The more I play with EIA data, the more I love America. To have this much data public at such a granularity is amazing. This is a data scientists' wild dream. 

But it's not perfect. The API is buggy and finding the right data series for the analysis is tricky.  We comb through the electricity data but did not find any good leads. 

So we sat there, started to debate on each method:

*Regression at national level* - RISKY. Regional dynamic has evolved so much in the past five years. Even splitting by EIA storage region is too broad. Modeling at state level is the way to go.

*Using power generation data from alternative fuel as a directional indicator* - SPOTTY. Generation from renewables, hydro, and coal are helpful in explaining some changes. But it's same as playing Monday morning quarterback. Totally makes sense from hindsight but I wouldn't trade on it.

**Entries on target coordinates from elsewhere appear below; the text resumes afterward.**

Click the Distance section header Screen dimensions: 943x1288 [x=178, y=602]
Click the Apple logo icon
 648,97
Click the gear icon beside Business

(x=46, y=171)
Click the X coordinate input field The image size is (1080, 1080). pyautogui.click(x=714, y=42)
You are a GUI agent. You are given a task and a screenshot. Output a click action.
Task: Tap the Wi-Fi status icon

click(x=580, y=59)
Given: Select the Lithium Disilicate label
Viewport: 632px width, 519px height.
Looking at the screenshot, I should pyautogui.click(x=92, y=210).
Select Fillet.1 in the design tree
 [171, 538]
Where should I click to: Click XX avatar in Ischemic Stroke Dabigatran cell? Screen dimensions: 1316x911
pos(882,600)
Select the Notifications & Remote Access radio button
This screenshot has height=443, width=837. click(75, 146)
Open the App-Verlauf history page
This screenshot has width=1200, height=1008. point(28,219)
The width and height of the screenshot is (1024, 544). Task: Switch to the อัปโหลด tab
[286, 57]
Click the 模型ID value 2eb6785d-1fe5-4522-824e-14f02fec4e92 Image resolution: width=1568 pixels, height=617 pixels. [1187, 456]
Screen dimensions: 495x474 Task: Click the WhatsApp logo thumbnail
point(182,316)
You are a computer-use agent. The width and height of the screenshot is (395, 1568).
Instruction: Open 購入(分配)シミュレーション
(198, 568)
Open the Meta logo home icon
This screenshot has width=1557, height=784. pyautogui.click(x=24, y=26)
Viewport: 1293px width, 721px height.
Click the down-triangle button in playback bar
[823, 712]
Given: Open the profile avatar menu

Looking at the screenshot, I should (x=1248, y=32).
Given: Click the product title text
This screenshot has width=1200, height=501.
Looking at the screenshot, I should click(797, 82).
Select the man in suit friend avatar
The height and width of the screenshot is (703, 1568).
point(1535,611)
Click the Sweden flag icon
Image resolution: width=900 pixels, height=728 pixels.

*Using Power trader's plant-level stack model* - COSTLY. Licensing fees on the stack model runs in the six-figures. That doesn't even include internal headcount to run the model. The model has way too many variables. You can generate 100-page reports using stack models. Probably useful in project finance. But trading... no.

**Then we had an epiphany.** To get the merit of power stack model, we'll look at plant-level data. To get regional signals, we will model the burn by state.  To get signals from other fuels, we will make adjustments.

**Part 2 : Sort through power plants. Tried machine learning. But at this scale, humans are plenty enough for version 1 of the model**

In [4]:
import plant_analysis3

Temperature for station 53910 at houston, texas fetched


ValueError: Expected object or value

**Part 3 : Combine them with some python magic.**

Now we have all the gas-fired plants grouped into either price-sensitive or price-insensitive. It's time to bring in other variables: 

**Temperature**: All the daily temperature at each state.

**Cash prices**: Physical settlements of each states using the hub that liquid. At least liquid enough for power plant operators to transact hedges.

**Coal prices**: Using coal forward curve. We can spend three days arguing about how to treat coal prices and still have no consensus. But one thing is for sure - **Price-parity chart is useless.**

**Hydro** - EIA hydro generation data . Pull in BPA data, etc to refine forecasts.

**Nuclear outages** - NERC data.

Then it's python magic time! We use a lot of [Sci-kit learn](http://scikit-learn.org/stable/) nearest neighbor regression functions to find the relationship among all these variable with the power burn of the two seperate group for each state. 

**Part 4 : Add all the other pieces. Alternative fuel definitely matters. We account for them with arithmic from stack model.**

After all the black magic of machine learning, we then come back to regular arithmic and start making some adjustments:

1. New natural gas plant build
2. Gas plant retirement
3. Coal plant retirement
4. Growth in renewables
5. Wind generation
6. Solar generation 


With about 15 variables and calculated at state level, the model may seem busy. But, phew, this is like a poem compared to power stack model.

**Part 5: The forecasts are out, but the fun has only begun...**

Once the forecasts are out, it's how we use the forecasts that create the edge in the trades. Here are some ideas:
1. Compare how the forecast has changed. Getting the trend right is so much useful than getting the precision. No one gets paid for nailing the power burn monthly to one decimal. You get paid when you get the surprises and direction right.
2. Use the power burn number to forecast weekly storage number. You can either forecast the storage number with storage samples or you can forecast it with net S&D. Opportunities rise when the two method diverge.
3. The relationship between all these variables and power burn is best assessed when we feed different scenerios. The model results are not distrubted normally and is asymetrical. It's always worth the ad hoc analysis when you spot assymetry in the modeling results.
4. We can also try move the price curve around and observe how demand respond.

These are just a few big ideas to leverage the power burn modeling. We can also drill down to the impact of specific variable, different grouping, etc. But that's for another time.